I am reading through some of Kunen's material on Elementary Submodels and am a little unclear on one proof. Here is a part of the claim:

Let $ \theta$ be an uncountable cardinal, and let $ M$ be a countable with $ M \preccurlyeq H ( \theta) $. Then if $\theta > \omega_{1}$ : $ \omega_1 \in M$ and $ \omega_1 \not\subseteq M$...

I think that it is clear why $ \omega_1 \not\subseteq M$ ( given that $M$ is countable). I am unsure why $ \omega_1 \in M$. Kunen claims that

$\omega_1 \not\subseteq M$ is clear, and $ \omega_1 \in M$ because $\omega_1$ is definable in $ H (\theta) $ ( and in $V$).

I do think that $ \omega_1$ is pretty clearly definable in $H(\theta)$ but I don't see why that implies $ \omega_1 \in M$.

Answer 1

Quite generally, if $A$ is an elementary submodel of $B$, then every definable element of $B$ is in $A$. To prove it, suppose $b$ is definable in $B$, so it's the only element of $b$ that satisfies (in $B$) a certain formula $\delta(x)$ (with just the one free variable $x$).

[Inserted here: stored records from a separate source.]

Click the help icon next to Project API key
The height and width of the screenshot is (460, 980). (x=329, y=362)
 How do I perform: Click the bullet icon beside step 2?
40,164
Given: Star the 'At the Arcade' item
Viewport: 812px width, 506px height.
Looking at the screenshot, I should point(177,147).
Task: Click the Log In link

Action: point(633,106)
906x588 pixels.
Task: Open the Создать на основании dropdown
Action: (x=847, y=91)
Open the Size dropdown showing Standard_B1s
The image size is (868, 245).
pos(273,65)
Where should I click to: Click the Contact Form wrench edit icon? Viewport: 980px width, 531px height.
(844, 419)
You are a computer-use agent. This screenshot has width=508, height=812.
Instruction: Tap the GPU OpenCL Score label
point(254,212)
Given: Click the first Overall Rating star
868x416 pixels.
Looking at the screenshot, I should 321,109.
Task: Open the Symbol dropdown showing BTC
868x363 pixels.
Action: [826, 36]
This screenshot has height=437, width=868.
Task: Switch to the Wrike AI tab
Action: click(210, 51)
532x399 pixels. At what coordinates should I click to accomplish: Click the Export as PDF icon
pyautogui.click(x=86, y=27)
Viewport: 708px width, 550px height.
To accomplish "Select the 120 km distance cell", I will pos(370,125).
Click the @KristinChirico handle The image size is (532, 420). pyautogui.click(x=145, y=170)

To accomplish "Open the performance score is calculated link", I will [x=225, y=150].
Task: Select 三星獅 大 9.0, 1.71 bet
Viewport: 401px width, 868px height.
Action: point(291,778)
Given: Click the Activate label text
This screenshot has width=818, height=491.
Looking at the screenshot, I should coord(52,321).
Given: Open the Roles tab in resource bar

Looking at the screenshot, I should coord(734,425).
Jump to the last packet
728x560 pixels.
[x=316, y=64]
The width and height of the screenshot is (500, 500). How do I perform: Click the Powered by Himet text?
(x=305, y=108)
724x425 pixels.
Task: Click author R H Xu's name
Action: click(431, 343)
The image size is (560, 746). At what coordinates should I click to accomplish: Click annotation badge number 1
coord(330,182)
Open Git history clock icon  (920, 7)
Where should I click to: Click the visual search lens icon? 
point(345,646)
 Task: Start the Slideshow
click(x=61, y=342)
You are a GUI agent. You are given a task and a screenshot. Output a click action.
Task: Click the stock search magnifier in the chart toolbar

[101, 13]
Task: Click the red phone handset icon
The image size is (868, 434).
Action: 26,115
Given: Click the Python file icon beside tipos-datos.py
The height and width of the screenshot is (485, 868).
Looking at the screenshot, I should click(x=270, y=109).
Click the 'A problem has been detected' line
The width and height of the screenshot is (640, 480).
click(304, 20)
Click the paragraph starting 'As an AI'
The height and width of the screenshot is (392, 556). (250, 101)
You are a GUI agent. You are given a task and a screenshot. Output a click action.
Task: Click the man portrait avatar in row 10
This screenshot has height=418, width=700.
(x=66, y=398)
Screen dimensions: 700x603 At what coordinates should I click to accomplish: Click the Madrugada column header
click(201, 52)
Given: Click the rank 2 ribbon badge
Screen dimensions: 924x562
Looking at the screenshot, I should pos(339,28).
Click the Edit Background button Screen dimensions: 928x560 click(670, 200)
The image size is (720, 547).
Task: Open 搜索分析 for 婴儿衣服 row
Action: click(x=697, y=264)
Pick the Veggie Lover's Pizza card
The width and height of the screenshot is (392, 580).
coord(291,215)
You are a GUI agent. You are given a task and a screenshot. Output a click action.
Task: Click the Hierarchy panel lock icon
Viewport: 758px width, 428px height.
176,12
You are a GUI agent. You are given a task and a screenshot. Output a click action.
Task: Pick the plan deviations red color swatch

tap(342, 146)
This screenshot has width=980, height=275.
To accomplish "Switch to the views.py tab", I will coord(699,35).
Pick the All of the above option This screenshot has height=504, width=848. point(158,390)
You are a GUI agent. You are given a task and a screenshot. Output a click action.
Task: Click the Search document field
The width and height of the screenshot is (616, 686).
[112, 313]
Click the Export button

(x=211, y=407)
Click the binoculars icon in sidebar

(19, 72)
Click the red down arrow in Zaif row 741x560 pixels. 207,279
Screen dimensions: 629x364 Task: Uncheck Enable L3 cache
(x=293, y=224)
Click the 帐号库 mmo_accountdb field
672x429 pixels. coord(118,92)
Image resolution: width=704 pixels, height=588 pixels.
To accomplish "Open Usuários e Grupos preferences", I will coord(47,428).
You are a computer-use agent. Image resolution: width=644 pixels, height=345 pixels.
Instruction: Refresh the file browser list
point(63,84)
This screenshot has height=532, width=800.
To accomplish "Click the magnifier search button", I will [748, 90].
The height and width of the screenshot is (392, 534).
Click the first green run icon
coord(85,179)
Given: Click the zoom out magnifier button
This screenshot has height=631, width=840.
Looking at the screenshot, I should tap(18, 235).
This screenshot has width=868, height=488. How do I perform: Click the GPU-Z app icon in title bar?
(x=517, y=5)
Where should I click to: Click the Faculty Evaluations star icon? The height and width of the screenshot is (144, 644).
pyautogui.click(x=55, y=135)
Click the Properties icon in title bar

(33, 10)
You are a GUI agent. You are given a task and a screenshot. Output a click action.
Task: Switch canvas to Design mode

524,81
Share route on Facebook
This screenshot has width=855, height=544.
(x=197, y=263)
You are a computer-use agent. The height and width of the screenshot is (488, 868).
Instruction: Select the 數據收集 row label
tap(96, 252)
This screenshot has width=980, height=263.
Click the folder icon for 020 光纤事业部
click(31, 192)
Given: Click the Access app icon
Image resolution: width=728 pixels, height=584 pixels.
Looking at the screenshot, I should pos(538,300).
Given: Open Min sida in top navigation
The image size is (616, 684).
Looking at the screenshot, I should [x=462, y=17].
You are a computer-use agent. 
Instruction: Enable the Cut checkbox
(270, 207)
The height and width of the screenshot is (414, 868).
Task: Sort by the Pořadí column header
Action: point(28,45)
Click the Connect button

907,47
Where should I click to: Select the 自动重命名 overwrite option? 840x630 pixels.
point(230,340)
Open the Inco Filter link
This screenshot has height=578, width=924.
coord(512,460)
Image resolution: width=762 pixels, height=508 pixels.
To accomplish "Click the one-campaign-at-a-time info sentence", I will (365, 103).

Now the sentence $(\exists x)\,\delta(x)$ is true in $B$, so it's also true in the elementary submodel $A$. Therefore, $A$ has an element $a$ that satisfies $\delta(x)$ in $A$. A second use of the "elementary submodel" assumption shows that this same element $a$ also satisfies $\delta(x)$ in $B$. But $b$ was the only element satisfying $\delta(x)$ in $B$, so we must have $a=b$. Since $a\in A$, it follows that $b\in A$, as claimed.

Answer 2

Because $M \equiv H(\theta)$, $M$ contains a witness $\kappa$ to "there is a least uncountable cardinal", as that sentence is true in $H(\theta)$. Because $ M \preccurlyeq H(\theta)$, the same is true of $\kappa$ in $H(\theta)$. Because $\omega_1 \in H(\theta)$, $H(\theta)$ knows the real "least uncountable cardinal", so $\kappa = \omega_1$.